Clevenger cogió el puente aéreo a Washington de las doce y media del mediodía. Había llamado a Billy al móvil para que lo esperara en el club de boxeo de Somerville hasta que llegara a casa, seguramente sobre las seis y media. Billy le contestó que no había problema. Si de él dependiera, se pasaría en el gimnasio veinticuatro horas al día, siete días a la semana.
En cuanto el avión hubo despegado, Clevenger abrió el diario de John Snow y comenzó a leer la siguiente entrada:
¿Tiene un hombre el derecho de comenzar de nuevo su vida? ¿Es el dueño absoluto de su existencia, o es simplemente un socio comanditario?
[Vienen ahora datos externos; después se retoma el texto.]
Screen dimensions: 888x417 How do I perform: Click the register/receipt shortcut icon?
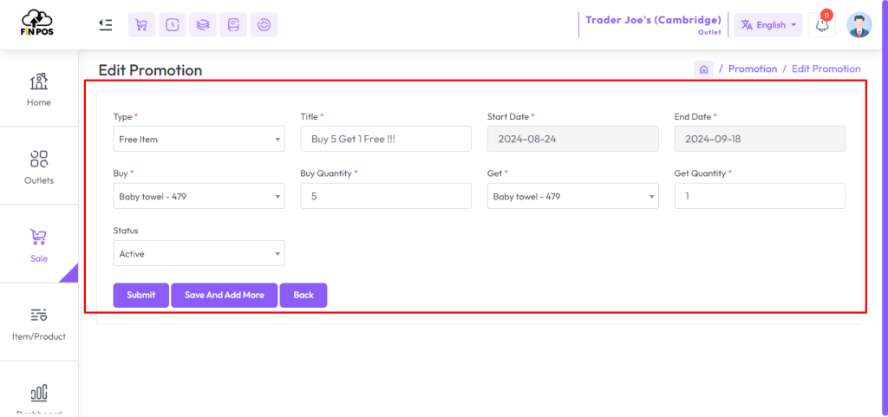(x=233, y=25)
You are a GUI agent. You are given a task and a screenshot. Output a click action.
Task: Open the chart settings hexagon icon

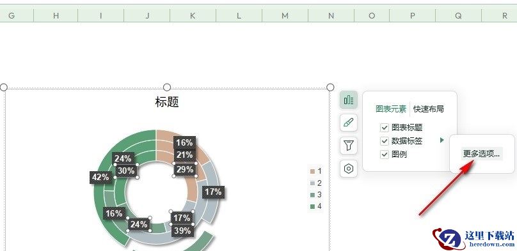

Un hombre nace de unos padres. Es su hijo, y las vidas de éstos se despliegan junto a las de él, mezclándose, de forma que la trama de cada una depende en parte de las otras. Le cambian los pañales, lo acompañan de la mano en su primer día de colegio. Se preocupan constantemente con y por él durante décadas, celebran sus victorias, sufren sus derrotas. Pero ¿qué ocurre si la visión que tienen de su hijo tiene muy poco que ver con la naturaleza verdadera de éste? ¿Qué ocurre si no conocen su verdadero yo? ¿Sería justo para él, su hijo, cortar el hilo de su identidad del patrón de vida familiar, encontrarse a sí mismo perdiéndolos a ellos? ¿Tiene un hombre la libertad de olvidar de dónde procede, para avanzar sin restricciones hacia el lugar adonde su alma le dice que debe ir?
Otro ejemplo. Una mujer casada desde hace veinte años, con hijos adolescentes y un marido. Un hogar. Mascotas. Álbumes de fotos y libros de recortes repletos de recuerdos. ¿Qué sucede cuando esta mujer ya no siente ninguna pasión por compartir el futuro con su marido y sus hijos? ¿Qué ocurre si se siente como si no existiera?
¿Está deprimida? ¿Necesita Zoloft? ¿Una dosis más alta? ¿Dos medicamentos? ¿O es posible que su vida la haya alejado tanto de su verdad interior que se haya convertido, a efectos prácticos, en un zombi, en un muerto viviente?